This little book is a must have in any centre’s library and all teacher’s back pockets. It is jammed packed with photos, drawings, practical suggestions and theoretical points around creativity, stages of children’s art work, and setting up a successful creative programme. We recommend this book to teachers and parents who are keen to support children’s expressive arts and provide fantastic art experiences for young children in richly resourced environments.
Particularly interesting are the discussion into ‘So-called creative activities’ (p.35) such as colouring-in books, worksheets etc.

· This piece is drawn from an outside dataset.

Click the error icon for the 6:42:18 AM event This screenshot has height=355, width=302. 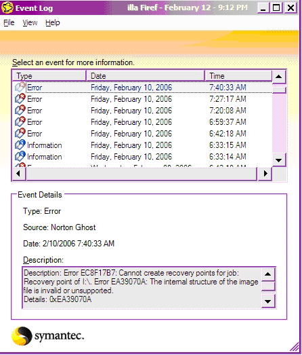click(x=20, y=133)
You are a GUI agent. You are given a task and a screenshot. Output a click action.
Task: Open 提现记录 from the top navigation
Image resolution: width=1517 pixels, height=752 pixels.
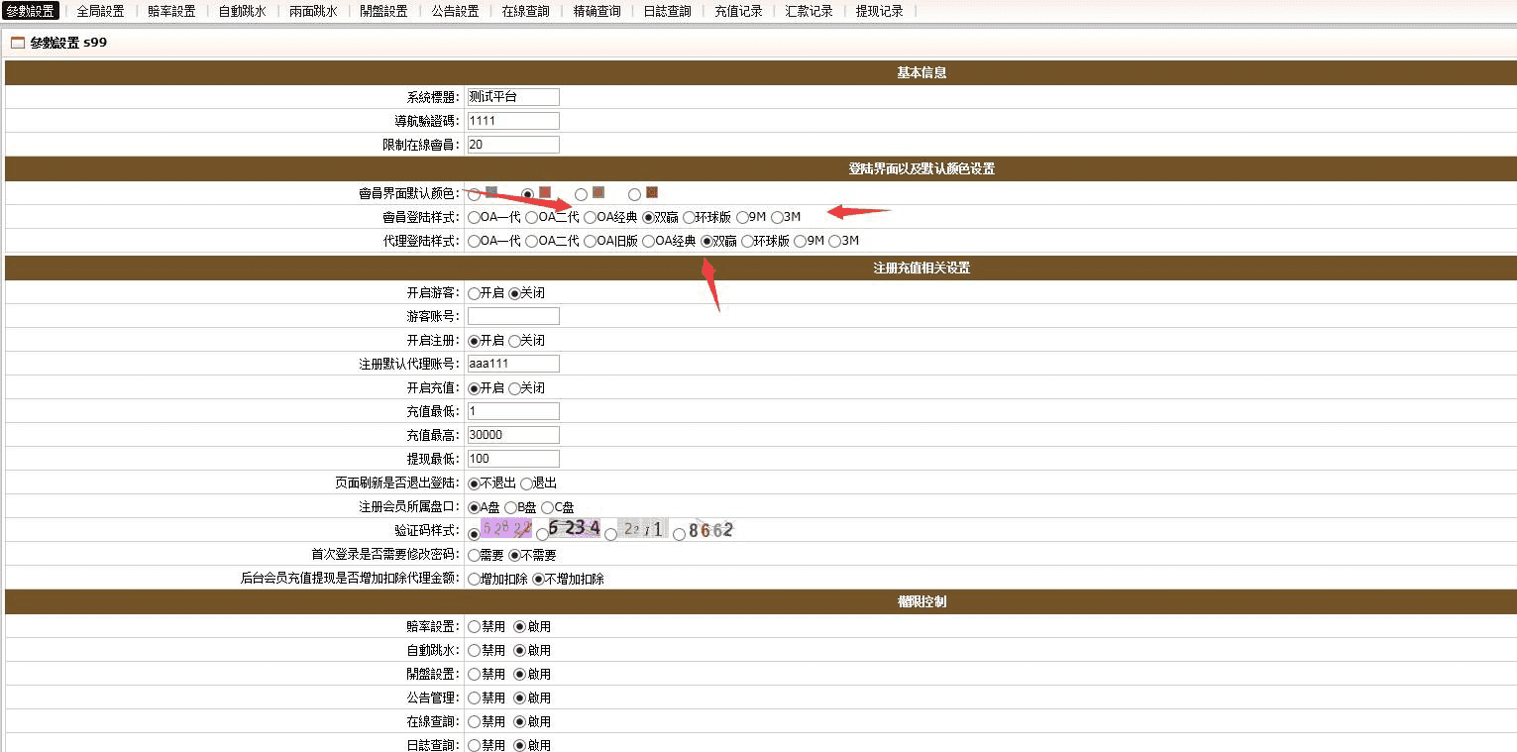[879, 12]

Beverly Clark, Anne Grey & Lisa Terreni
This book captures the spirit of the New Zealand early childhood curriculum Te Whāriki. At the same time, this book showcases relevant examples of good teaching practice in Aotearoa New Zealand, early childhood Arts research and provocations about the Arts in early childhood education. It situates the Arts as an integral, essential, natural part of the early years. The aim of the publication is to also foster children’s indigenous, local, national and global identities through the arts but also to advocate for robust and on-going early childhood arts education. The text will be relevant to student teachers and teachers in New Zealand and to all those who have an interest in the Arts and their place in education.
This book is also available as an e-book.
Betty Edwards believes “everybody has artistic talent and can be good at drawing”. Her book takes the reader through a series of exercises to help them tune in to their creative side. The book has lovely quotes and interesting illustrations.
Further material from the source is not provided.